The parties are the landowner and the tenant;

2.

The subject is agricultural land;

3.

There is consent;

4.

The purpose is agricultural production;

5.

There is personal cultivation; and

6.

There is sharing of harvests.

All these requisites must concur in order to create a tenancy relationship between the parties. The absence of one does not make an occupant of a parcel of land, or a cultivator thereof, or a planter thereon, a de jure tenant. This is so because

unless a person has established his status as a de jure tenant, he is not entitled to security of tenure nor is he covered by the Land Reform Program of t he Government under existing tenancy laws. 

Sharing alone is not sufficient to establish a tenancy relationship. Tenancy status arises only if an occupant of a parcel of land has been given its possession for the primary purpose of agricultural production.
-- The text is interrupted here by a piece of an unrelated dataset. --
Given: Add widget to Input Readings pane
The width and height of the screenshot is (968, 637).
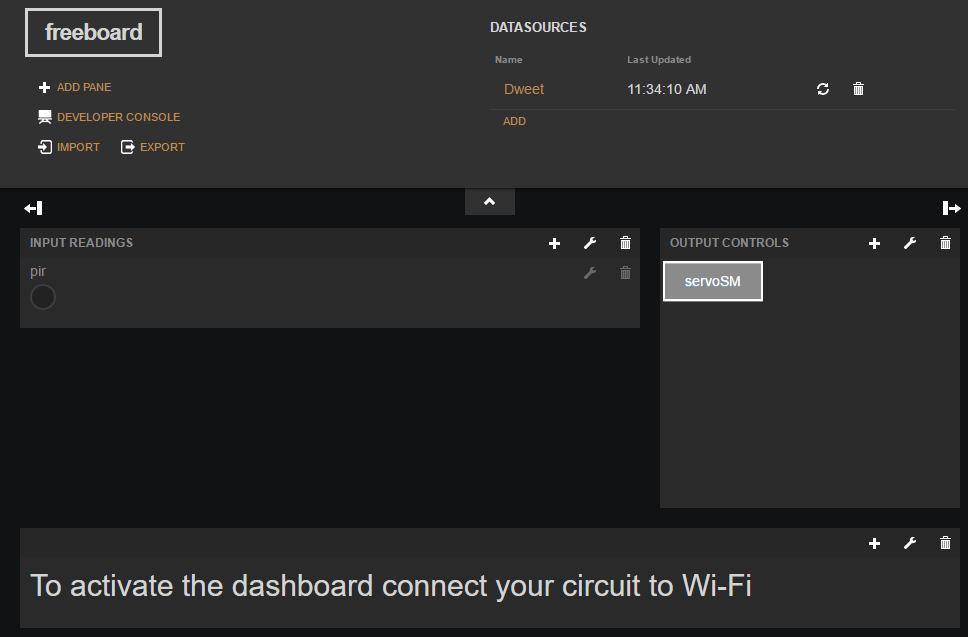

The circumstances of this ca se indicate that the private respondent’s status is more of a caretaker who was allowed by the owner out of benevolence or compassion to live in the premises and to have a garden of some sort at its southwestern side rather than a tenant of the said portion.

ON the criminal case of malicious mischief: SC dismissed the complaint. The private respondent cannot be held criminally liable for malicious mischief in cutting the  banana trees because, as an authorized occupant or possessor of the land, & as planter of the banana trees, he owns said crops including the fruits thereof. 

The private respondent’s possession of the land is not illegal or in bad faith because he was allowed by the previous owners to enter & occupy the premises. In other words, the private respondent worked the land in dispute with the consent of the previous & present owners.